Veteran Australian journalist John Pilger gave a talk at the Edinburgh Festival Fringe on Sunday 9th August.
His talk was called ‘Power and Propaganda’ and was well attended with a near full house of 650 at the Assembly Rooms, one of the Edinburgh Festival Fringe’s biggest venues.
As the Festival Fringe guide put it, “Journalist, film-maker and author, John Pilger is one of only two to win British journalism’s highest award twice. For his documentary films, he has won an Emmy and a BAFTA.
His epic Cambodia Year Zero is ranked by the BFI as one of the ten most important documentaries of the 20th century.
“John Pilger unearths, with steely attention to facts, the filthy truth and tells it as it is” – Harold Pinter.
“Pilger’s work has truly been a beacon of light in dark times” – Noam Chomsky.
John reminded the audience that the day of his talk Sunday August 9th 2015 was the 70th anniversary of the bombing of Nagasaki.
He is currently making another film, this time a documentary about the coming conflict between the USA and China.
Pilger has just returned from the Marshall Islands in the Pacific Ocean near the Equator where the Americans conducted atomic tests every day for 12 years leaving the islands badly contaminated and barely habitable.
During his speech he opined that the recent massacre of the 38 Western tourists in Tunisia by Seifeddine Rezgui who were mostly British was directly linked to the Western attack on Libya in 2011 which was so enthusiastically backed by British PM David Cameron.

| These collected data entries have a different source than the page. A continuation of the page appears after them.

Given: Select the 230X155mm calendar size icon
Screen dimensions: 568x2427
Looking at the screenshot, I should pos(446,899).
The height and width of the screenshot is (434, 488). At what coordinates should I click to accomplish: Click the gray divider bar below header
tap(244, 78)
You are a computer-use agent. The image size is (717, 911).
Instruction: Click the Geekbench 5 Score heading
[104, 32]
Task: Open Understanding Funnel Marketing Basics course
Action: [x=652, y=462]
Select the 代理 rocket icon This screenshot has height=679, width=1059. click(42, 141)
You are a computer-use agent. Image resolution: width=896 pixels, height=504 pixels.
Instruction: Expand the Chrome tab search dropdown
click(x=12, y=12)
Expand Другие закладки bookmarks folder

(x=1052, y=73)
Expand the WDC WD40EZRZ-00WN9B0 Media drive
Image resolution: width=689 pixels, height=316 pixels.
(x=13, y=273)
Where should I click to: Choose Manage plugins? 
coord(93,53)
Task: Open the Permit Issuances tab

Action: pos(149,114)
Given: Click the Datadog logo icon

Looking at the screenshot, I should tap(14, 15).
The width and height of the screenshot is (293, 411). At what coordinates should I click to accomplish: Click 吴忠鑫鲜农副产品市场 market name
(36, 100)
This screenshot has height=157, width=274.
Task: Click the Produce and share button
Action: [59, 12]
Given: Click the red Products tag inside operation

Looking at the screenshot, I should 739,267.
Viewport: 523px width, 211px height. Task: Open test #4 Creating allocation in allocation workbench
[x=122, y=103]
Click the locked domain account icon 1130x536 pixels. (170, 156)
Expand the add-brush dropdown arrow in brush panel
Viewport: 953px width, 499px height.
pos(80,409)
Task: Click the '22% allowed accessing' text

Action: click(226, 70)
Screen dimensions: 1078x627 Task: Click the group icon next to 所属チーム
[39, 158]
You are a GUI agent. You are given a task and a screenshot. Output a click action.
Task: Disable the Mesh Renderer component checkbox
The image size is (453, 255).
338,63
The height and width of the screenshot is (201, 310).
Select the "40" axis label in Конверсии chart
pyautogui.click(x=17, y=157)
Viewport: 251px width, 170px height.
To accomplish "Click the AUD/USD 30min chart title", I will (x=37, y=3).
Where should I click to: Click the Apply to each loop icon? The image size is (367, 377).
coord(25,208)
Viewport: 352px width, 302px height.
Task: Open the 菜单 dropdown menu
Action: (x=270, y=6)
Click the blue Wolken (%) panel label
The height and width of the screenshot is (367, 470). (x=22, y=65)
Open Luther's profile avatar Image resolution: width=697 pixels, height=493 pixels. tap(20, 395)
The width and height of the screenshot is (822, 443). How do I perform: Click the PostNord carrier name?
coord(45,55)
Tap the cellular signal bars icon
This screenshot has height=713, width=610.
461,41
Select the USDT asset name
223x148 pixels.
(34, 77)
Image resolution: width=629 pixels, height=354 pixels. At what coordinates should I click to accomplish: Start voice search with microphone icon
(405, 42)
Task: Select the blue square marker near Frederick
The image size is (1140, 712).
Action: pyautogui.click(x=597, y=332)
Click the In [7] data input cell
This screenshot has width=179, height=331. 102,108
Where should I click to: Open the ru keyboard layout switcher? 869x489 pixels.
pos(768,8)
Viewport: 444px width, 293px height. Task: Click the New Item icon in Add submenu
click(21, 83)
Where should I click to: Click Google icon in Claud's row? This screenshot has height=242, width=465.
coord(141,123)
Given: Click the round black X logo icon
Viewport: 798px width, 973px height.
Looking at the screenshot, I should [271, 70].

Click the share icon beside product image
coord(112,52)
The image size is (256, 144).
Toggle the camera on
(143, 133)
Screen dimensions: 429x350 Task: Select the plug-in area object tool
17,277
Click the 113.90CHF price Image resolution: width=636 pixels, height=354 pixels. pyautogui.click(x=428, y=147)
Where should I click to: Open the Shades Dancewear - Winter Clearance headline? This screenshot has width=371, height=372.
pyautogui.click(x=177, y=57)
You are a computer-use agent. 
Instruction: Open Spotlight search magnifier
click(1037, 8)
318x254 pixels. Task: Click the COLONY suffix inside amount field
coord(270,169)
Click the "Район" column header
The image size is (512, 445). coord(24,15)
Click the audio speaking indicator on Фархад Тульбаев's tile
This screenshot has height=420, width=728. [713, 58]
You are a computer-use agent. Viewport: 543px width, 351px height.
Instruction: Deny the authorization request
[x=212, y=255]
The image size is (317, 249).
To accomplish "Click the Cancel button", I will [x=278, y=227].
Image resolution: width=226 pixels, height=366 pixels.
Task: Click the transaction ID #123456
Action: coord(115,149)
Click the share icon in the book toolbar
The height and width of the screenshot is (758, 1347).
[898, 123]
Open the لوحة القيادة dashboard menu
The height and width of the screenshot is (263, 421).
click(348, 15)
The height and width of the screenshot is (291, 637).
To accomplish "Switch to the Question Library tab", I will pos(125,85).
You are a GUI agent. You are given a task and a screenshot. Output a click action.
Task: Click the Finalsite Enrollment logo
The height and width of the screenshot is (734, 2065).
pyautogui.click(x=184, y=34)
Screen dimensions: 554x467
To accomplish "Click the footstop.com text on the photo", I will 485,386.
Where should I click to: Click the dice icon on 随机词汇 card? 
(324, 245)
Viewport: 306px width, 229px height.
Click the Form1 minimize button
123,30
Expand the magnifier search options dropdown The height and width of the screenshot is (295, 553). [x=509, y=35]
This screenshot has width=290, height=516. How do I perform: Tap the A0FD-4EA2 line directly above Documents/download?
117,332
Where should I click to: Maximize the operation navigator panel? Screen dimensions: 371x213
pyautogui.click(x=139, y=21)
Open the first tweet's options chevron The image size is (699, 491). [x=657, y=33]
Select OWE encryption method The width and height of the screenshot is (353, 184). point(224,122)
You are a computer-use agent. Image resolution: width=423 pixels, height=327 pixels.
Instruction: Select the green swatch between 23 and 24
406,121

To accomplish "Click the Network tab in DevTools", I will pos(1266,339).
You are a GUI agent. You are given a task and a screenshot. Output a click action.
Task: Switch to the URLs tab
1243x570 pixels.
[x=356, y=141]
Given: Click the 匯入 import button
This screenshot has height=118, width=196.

Continuing with the theme of Western culpability he pointed out that the rise of first Al Qaeda and now ISIL in Iraq came about as a direct result of the American led invasion of Iraq in 2003. He had travelled through Iraq before the war of 2003 and that while Saddam Hussein was undoubtedly a brutal dictator the country at least had a decent standard of living while now it is ruins.
Turning to matters closer to home he compared Scotland’s current recession with that of Greece and how the Greek people had been betrayed. Greece and Scotland are two countries with relatively small populations – Scotland around 5 million and Greece a little under 11 million. The Greek people had voted in the anti-austerity party Syriza and then in a referendum rejected the austerity package proposed by the EU. Yet austerity was forced upon them and says Pilger, “This is a betrayal.”